Step 1: Understanding the Question:
An 18-year-old has massive hematemesis, a two-week history of fever treated with drugs, and a moderately enlarged spleen. We need to pick the diagnosis that explains the bleeding.
Step 2: Key Formula or Approach:
Splenomegaly plus hematemesis in a young patient should raise suspicion of a portal hypertensive source of bleeding rather than a simple mucosal ulcer, so weigh each option against that pattern.
Step 3: Detailed Explanation:
An NSAID-induced duodenal ulcer does not explain the splenomegaly, and there is no history of NSAID use given in the vignette, so this option does not fit the whole picture.
Drug-induced gastritis also fails to explain the splenomegaly, and gastritis rarely causes hematemesis this massive on its own.
Portal hypertension is the underlying state that raises pressure in the portal venous system, but it is not itself the visible bleeding lesion, it is the mechanism behind one.
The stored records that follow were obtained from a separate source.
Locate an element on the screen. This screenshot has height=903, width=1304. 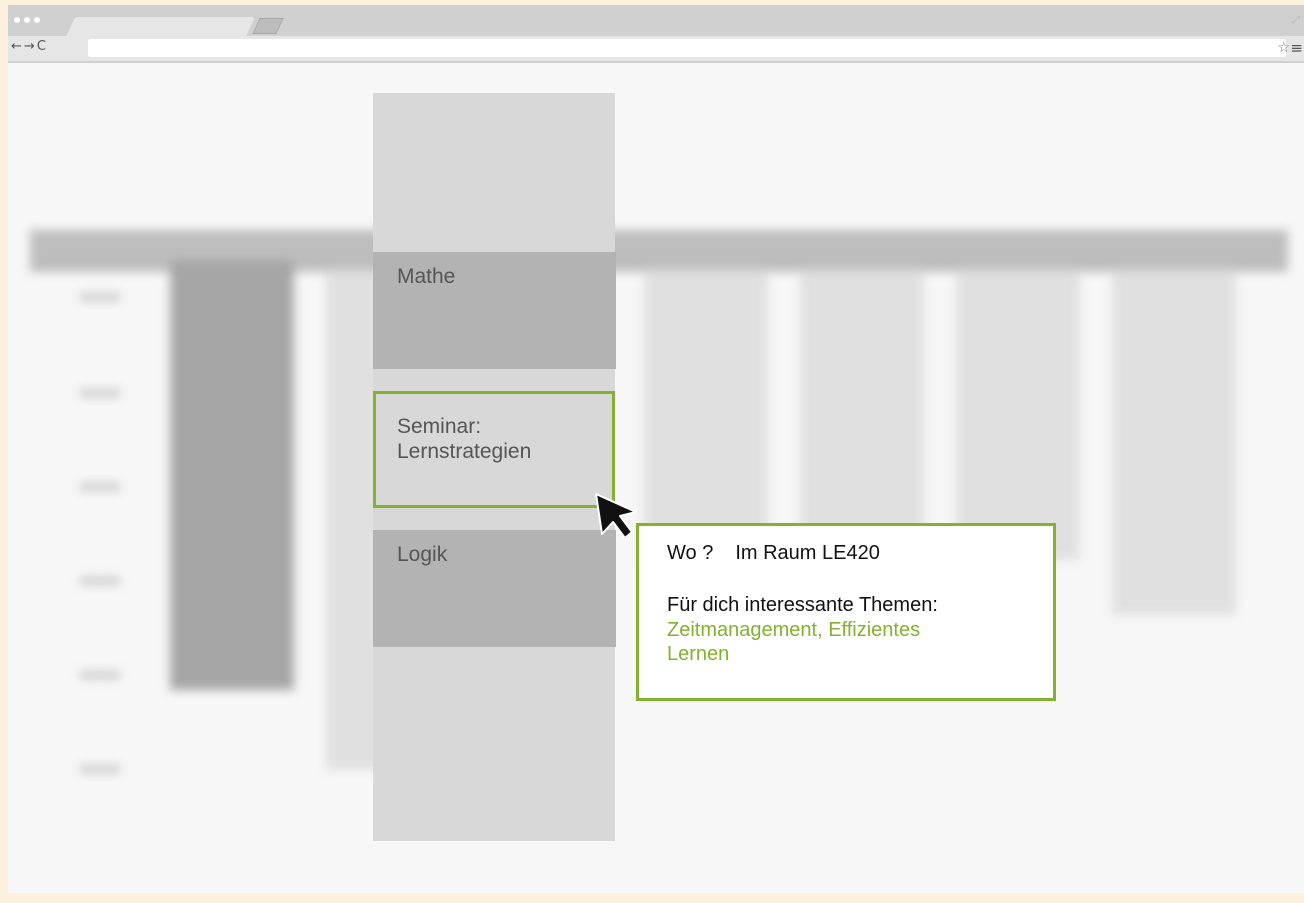
topics-line1: Zeitmanagement, Effizientes is located at coordinates (794, 630).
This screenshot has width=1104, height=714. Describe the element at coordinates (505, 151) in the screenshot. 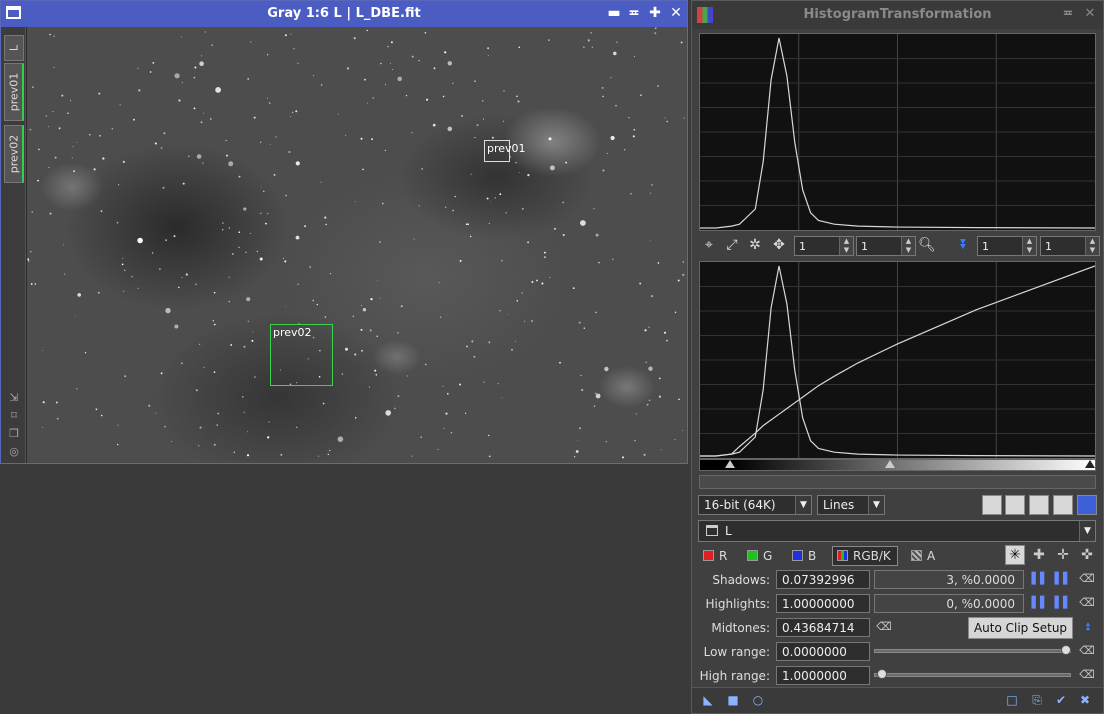

I see `preview-prev01: prev01` at that location.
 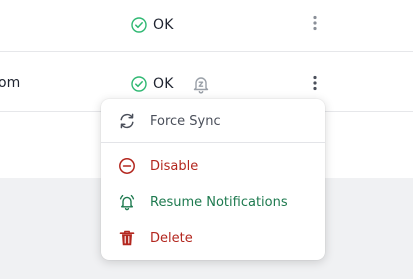 I want to click on bell-ringing-icon, so click(x=127, y=202).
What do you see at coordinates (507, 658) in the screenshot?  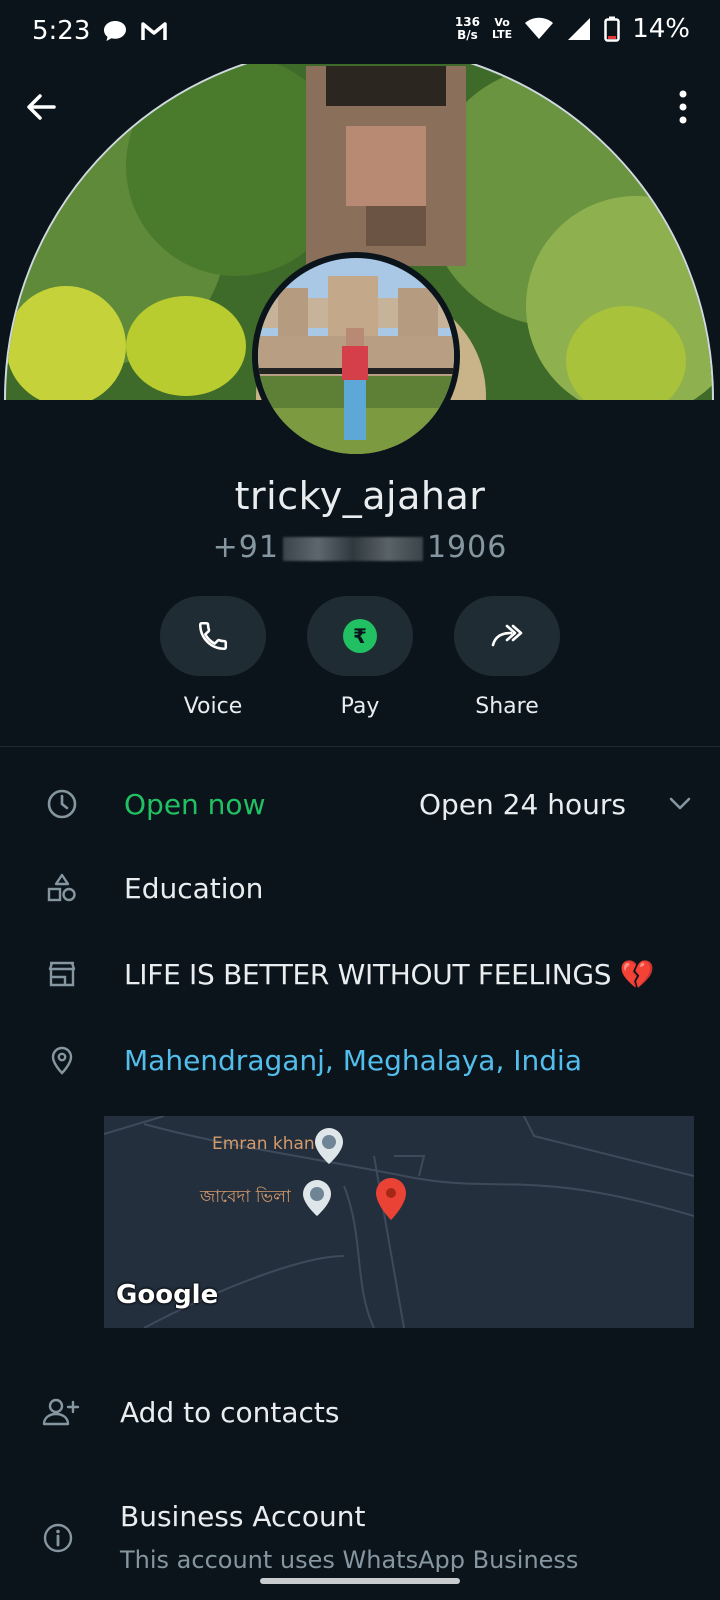 I see `share-button: Share` at bounding box center [507, 658].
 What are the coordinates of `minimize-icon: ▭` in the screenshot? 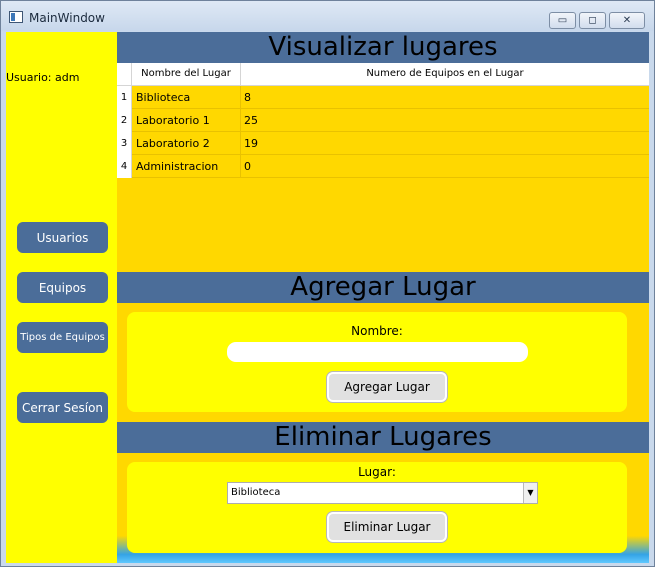 It's located at (562, 20).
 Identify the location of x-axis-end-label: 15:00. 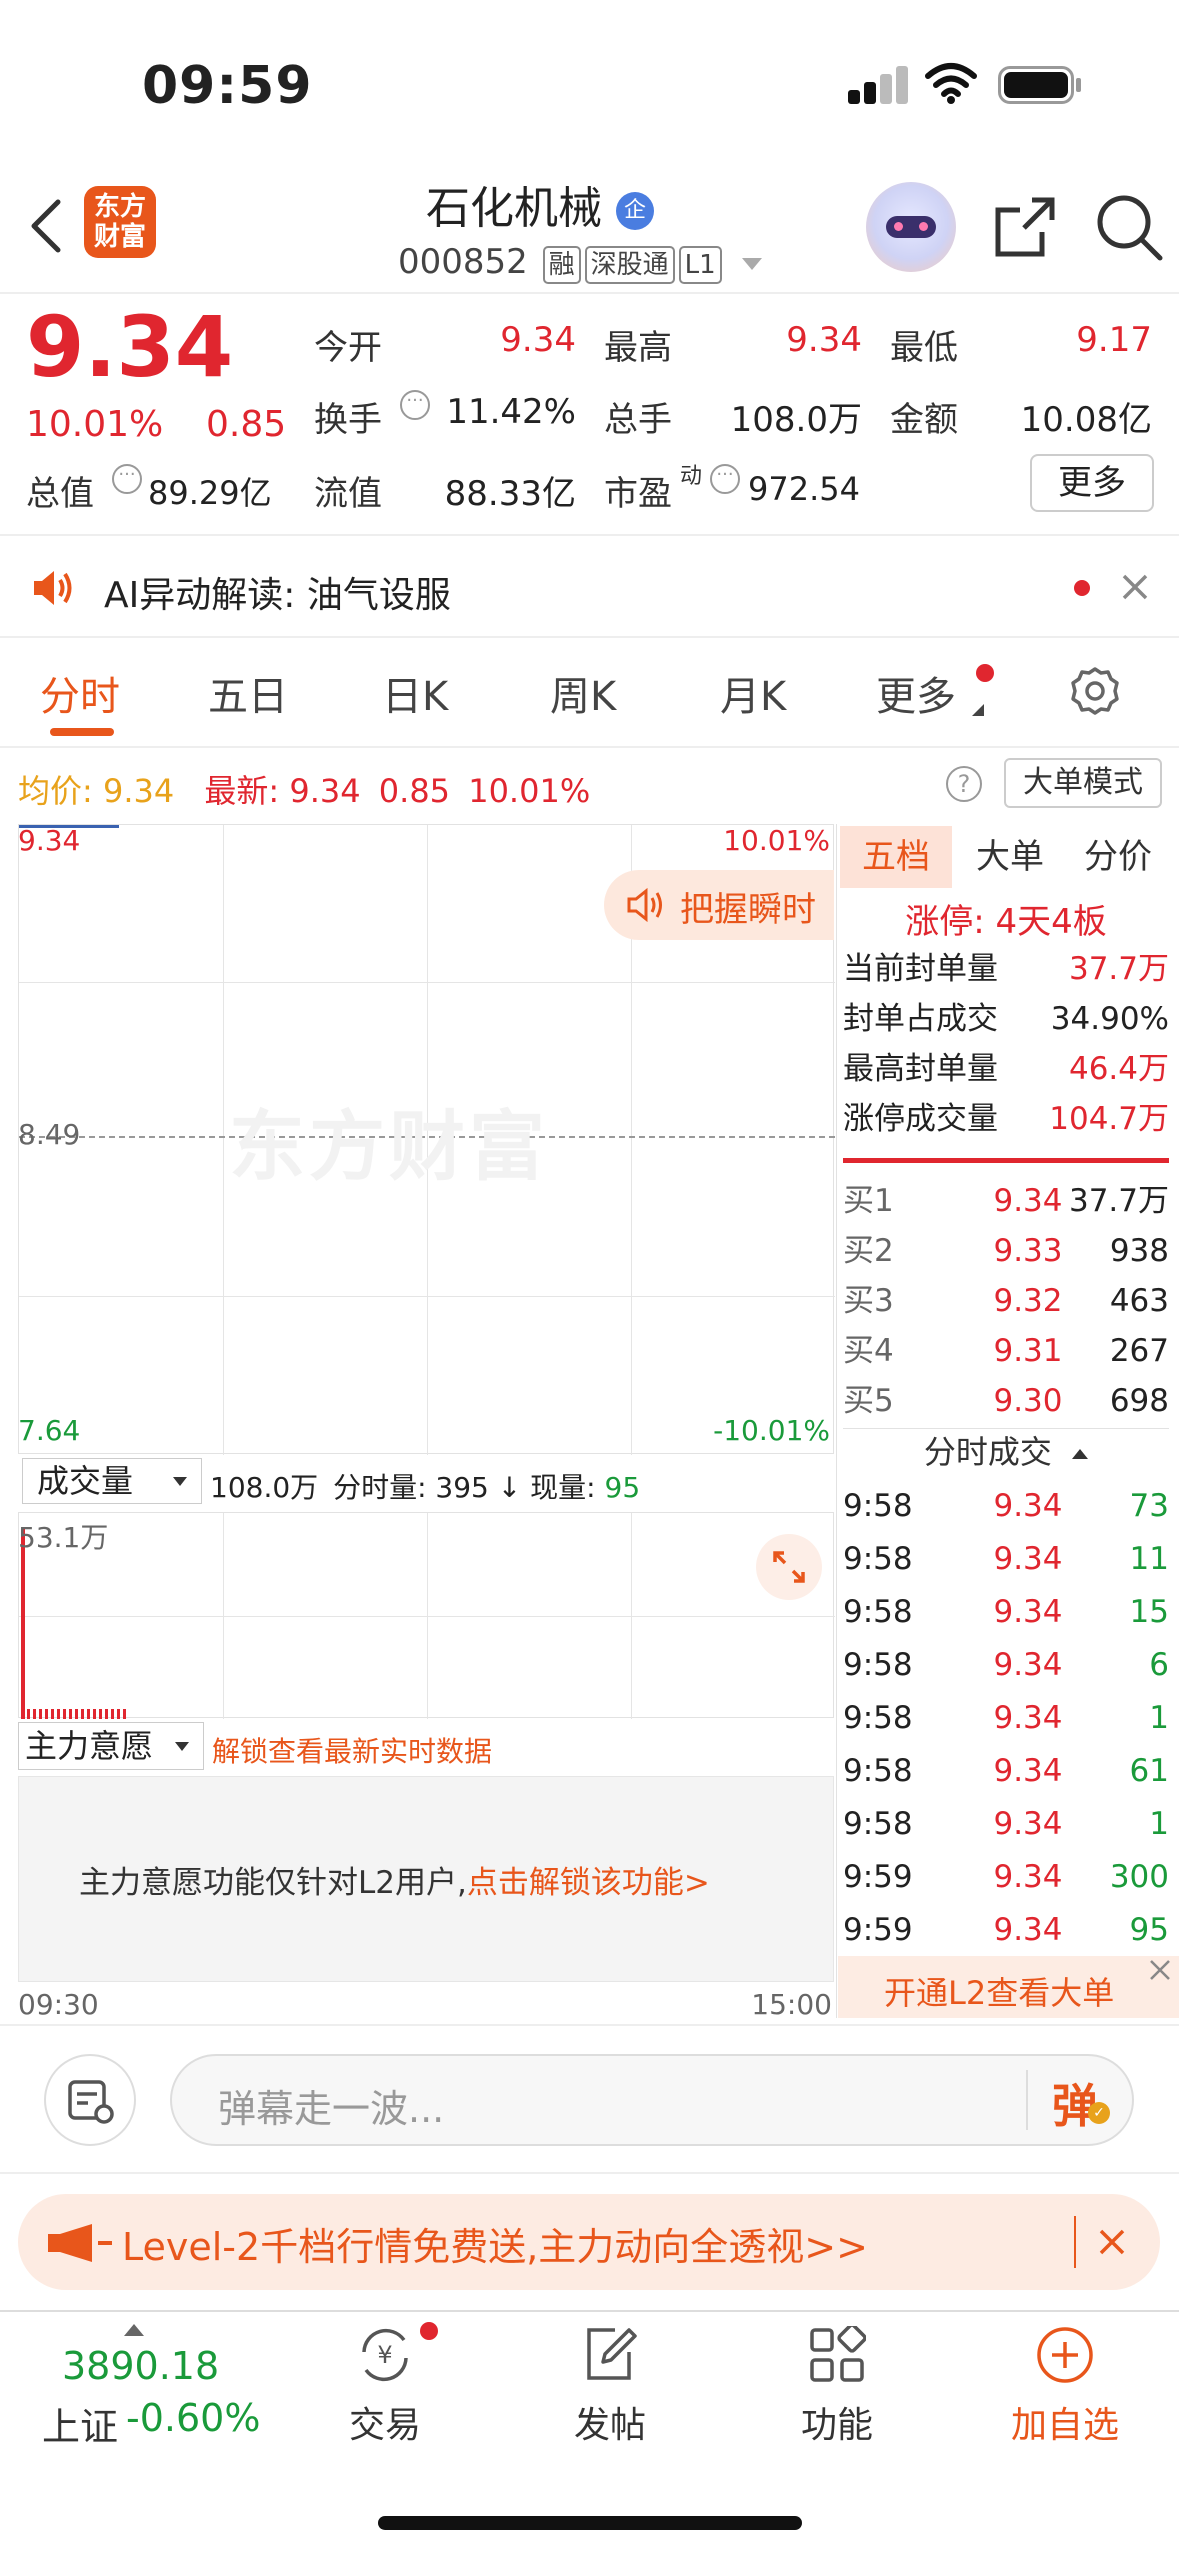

Esophageal varices are the dilated submucosal veins at the lower esophagus that form because of portal hypertension, and they are the actual site that ruptures and bleeds massively. Given the splenomegaly (from portal hypertension, here likely following the febrile illness) and the massive hematemesis, the direct diagnosis for the bleeding source is esophageal varices.
Step 4: Final Answer:
The diagnosis is esophageal varices, which are the ruptured vessels actually responsible for the massive hematemesis, with portal hypertension and splenomegaly as the setting behind them.